Dans cet entre-deux, la crise des gilets jaunes vient opportunément nous rappeler qu’il n’y pas de paix sociale sans justice sociale. Mais l’élite mondialisée, dénonçant un ennemi intérieur, ce populisme amalgamant ces gilets jaunes et le Rassemblement National, construit notre communauté politique sur une dialectique binaire : ami/ennemi, chère à Carl Schmitt.
L’impossible démocratie politique qui en résulte est largement attestée par le grand débat organisé (d’ailleurs, sous la pression populaire). Il fut d’abord l’occasion d’une formidable communication du pouvoir central, savamment relayée par les médias continus. Il a laissé de côté des pans entiers de revendications populaires, toutes allant dans le sens de la réduction de la précarité en développant une nouvelle forme de solidarité. Par tous ces sujets : Hausse du SMIC, égalité face au service public, justice sociale et fiscale, impôt sur la fortune, RIC… les participants au grand débat ont mis en avant les limites démocratiques de ce grand débat.
Aucun objectif mobilisateur et unificateur n’a été mis en avant, l’Etat, devenu un simple opérateur dans le système mondialisé, s’est vu retirer la capacité à influer sur une Union européenne devenue de plus en plus technocratique. Le réformisme annoncé s’est progressivement mu en transformisme, un jeu de bonneteau, consistant à changer seulement les hommes et les femmes en aggravant les pratiques de réseaux fermés.
L’histoire nous montre que la vie en société n’est pas seulement un calcul d’utilité et les citoyens ne sont pas seulement des particules contractantes. Durant ce débat, le Président a voulu installer un peu plus l’idée qu’il avait la gestion d’une entreprise sur un grand marché global avec seulement comme principe moteur l’adaptation au capitalisme mondialisé.

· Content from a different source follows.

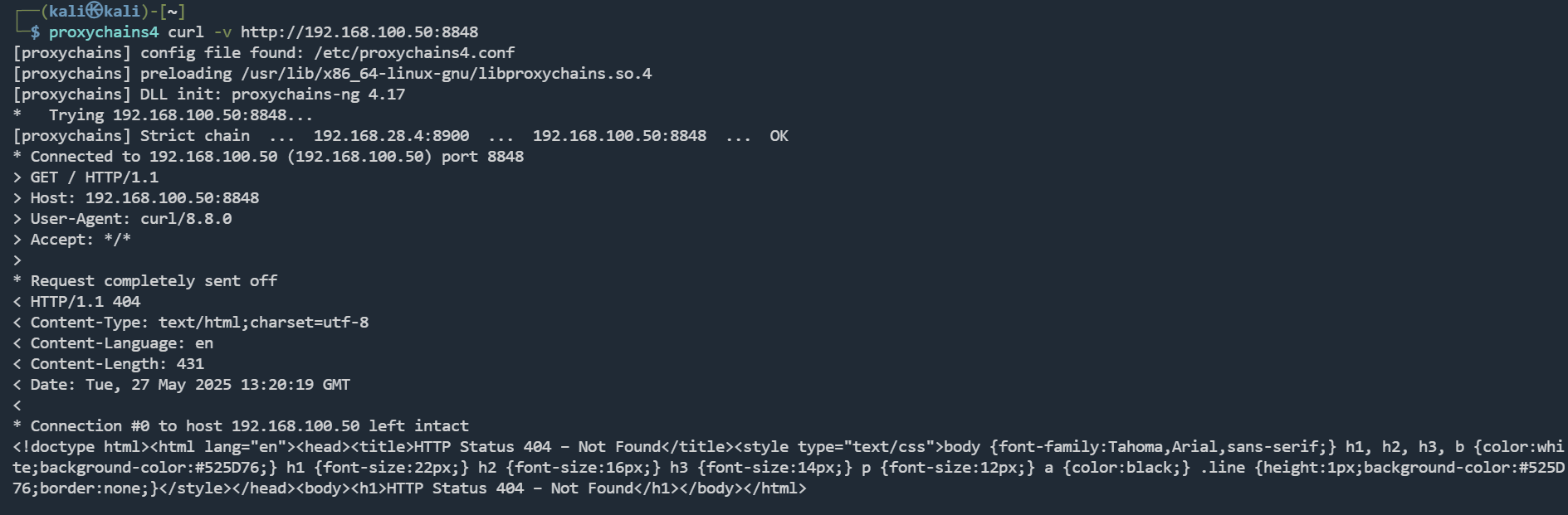Viewport: 1568px width, 515px height.
Task: Click the http://192.168.100.50:8848 URL in the command
Action: pyautogui.click(x=359, y=32)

A la question : « Où faire des économies ? » du Président Macron, vantant les mérites d’un « new public management », réducteur de dépenses publiques, nous lui répondons « quelle société solidaire voulons-nous ? ».
Non le peuple n’est pas l’ennemi, c’est même le fondement de notre démocratie, celle de l’altérité et de la bienveillance. Le monde économique doit participer aussi à cette démocratie, à condition qu’il contribue au bon équilibre de notre société : payer justement des impôts là où il opère, obéir aux lois sociales et laisser l’Etat donner l’orientation politique.
Nous refusons d’entrer dans un monde où l’on nous présenterait comme une évidence la modernité de ce progressisme opposé au peuple. En revanche, nous pensons qu’il existe bien deux conceptions de la société : celle qui augmente le profit d’un petit nombre de plus en plus favorisé, entraînant notamment, sous l’étendard du néolibéralisme, le désastre climatique que nous connaissons ; et celle qui souhaite construire une société à la fois solidaire et démocratique dont le réveil des consciences alimente le juste développement, celui « du pouvoir de vivre ».
Patrick Kanner, Président du groupe socialiste et républicain du Sénat, sénateur du Nord.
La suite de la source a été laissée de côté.